-- Opening Marker --

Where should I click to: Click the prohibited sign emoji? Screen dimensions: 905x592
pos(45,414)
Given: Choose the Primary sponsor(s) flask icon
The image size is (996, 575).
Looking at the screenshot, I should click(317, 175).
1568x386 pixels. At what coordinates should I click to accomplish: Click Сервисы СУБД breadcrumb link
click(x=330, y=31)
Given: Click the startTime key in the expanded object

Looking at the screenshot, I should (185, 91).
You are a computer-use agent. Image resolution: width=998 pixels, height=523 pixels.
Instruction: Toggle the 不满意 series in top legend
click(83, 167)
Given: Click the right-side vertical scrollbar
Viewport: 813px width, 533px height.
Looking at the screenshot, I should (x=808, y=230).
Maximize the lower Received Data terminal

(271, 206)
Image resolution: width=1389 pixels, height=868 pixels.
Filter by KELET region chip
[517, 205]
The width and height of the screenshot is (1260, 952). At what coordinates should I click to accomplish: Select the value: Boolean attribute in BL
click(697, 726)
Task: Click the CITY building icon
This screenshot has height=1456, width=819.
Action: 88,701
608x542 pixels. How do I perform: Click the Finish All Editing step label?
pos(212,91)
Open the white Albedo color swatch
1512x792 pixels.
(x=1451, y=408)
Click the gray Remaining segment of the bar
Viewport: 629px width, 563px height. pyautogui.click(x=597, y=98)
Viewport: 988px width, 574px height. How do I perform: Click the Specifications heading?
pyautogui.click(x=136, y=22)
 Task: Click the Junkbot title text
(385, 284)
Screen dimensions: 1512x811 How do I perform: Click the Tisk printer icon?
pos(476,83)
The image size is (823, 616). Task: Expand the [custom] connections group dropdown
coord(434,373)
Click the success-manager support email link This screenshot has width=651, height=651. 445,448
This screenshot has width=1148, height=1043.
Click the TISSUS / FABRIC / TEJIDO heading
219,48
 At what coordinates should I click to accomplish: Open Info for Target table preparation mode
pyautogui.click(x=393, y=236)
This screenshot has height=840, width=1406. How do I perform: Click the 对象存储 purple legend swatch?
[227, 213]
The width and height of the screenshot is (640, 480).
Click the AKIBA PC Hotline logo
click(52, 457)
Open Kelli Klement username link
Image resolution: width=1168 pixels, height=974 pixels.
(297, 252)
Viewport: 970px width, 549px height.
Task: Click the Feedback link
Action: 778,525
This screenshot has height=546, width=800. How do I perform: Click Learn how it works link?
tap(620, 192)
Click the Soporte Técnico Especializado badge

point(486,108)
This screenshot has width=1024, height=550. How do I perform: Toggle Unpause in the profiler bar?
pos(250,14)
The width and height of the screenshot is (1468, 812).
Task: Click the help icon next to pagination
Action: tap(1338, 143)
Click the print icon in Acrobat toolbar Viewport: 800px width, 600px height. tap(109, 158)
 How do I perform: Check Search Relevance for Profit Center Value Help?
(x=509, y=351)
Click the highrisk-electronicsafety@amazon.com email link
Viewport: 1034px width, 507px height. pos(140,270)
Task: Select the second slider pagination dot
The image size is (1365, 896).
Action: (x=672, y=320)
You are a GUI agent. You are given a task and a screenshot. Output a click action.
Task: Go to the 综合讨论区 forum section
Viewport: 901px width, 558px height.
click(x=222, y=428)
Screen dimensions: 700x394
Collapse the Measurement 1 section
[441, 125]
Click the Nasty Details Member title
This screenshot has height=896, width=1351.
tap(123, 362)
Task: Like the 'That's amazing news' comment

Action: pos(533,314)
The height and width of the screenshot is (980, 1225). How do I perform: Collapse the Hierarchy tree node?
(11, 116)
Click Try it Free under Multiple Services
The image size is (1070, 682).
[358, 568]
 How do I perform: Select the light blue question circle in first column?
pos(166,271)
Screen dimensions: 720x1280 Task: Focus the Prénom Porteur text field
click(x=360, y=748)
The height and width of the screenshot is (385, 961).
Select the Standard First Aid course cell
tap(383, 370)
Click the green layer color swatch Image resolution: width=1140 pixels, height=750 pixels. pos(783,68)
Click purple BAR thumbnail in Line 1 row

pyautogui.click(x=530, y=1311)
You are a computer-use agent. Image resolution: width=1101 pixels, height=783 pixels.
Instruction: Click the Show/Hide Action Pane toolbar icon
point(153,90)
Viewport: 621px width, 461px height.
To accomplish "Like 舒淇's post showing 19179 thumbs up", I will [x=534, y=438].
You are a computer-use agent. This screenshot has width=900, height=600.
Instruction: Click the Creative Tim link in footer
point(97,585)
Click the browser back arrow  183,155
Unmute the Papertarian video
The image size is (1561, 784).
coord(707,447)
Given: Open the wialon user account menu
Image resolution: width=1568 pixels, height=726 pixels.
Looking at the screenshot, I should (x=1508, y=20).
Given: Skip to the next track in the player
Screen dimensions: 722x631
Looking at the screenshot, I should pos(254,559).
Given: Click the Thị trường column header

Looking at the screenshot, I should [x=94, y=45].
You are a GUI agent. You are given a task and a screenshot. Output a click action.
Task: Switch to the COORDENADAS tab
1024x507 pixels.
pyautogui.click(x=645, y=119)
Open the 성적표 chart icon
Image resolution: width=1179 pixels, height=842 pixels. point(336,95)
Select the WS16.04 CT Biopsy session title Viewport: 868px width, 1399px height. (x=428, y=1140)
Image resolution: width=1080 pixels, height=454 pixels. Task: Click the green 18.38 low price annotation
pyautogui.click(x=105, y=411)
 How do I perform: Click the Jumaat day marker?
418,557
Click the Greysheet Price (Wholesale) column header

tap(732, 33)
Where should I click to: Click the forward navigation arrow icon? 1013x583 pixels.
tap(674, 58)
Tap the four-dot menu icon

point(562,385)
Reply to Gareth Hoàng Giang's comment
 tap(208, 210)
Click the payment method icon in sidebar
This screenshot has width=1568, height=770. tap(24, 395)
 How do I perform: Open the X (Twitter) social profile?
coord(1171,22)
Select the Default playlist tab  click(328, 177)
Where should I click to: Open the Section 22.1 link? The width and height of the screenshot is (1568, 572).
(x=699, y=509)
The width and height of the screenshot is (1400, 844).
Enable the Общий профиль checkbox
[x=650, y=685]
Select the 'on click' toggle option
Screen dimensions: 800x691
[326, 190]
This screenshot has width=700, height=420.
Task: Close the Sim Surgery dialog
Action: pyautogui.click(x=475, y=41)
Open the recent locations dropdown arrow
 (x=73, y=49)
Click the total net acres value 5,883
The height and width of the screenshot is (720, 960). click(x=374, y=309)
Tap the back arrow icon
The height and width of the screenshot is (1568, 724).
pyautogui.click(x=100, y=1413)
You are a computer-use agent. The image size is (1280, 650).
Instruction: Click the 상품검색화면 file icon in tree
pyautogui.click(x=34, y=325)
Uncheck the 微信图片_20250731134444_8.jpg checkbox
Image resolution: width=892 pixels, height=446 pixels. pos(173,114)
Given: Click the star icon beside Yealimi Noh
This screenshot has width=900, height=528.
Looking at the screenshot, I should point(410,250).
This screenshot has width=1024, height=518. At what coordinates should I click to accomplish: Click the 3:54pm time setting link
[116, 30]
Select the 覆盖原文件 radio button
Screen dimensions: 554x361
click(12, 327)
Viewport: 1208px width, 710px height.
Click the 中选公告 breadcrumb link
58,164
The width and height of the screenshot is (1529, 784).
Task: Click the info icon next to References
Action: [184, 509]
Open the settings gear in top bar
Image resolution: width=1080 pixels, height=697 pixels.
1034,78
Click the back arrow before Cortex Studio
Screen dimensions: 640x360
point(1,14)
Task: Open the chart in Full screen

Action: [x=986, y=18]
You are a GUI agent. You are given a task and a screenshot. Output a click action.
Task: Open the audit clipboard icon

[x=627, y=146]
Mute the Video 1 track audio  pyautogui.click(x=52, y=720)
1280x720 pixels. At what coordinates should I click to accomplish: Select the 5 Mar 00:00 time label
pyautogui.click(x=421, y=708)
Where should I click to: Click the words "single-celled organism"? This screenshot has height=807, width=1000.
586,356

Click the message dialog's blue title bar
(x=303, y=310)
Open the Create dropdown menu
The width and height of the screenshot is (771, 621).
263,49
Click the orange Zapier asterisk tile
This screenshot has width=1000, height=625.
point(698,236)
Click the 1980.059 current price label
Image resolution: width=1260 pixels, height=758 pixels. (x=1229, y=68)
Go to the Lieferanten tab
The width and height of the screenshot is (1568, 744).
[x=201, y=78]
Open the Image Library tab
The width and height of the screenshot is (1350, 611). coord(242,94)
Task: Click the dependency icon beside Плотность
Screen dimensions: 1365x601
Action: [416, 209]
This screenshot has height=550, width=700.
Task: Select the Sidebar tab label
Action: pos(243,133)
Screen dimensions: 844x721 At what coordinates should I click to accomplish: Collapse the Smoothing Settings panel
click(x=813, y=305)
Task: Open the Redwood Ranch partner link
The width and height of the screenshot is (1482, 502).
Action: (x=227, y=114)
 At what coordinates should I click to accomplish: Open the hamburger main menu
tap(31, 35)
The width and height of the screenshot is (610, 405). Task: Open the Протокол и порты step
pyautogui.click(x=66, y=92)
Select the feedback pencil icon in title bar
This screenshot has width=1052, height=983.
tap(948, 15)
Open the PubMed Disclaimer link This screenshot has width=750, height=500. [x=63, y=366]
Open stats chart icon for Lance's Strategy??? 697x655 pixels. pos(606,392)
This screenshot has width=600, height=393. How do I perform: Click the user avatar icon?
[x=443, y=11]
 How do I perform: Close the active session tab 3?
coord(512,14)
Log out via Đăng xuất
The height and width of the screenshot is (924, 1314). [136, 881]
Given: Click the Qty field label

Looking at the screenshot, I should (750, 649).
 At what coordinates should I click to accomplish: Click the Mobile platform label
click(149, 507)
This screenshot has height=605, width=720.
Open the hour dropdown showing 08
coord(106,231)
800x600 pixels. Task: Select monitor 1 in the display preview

-- Closing Marker --

Task goal:
Pick out each line above that includes "beside" and show it.

Result of this exercise:
Given: Click the star icon beside Yealimi Noh
Task: Click the dependency icon beside Плотность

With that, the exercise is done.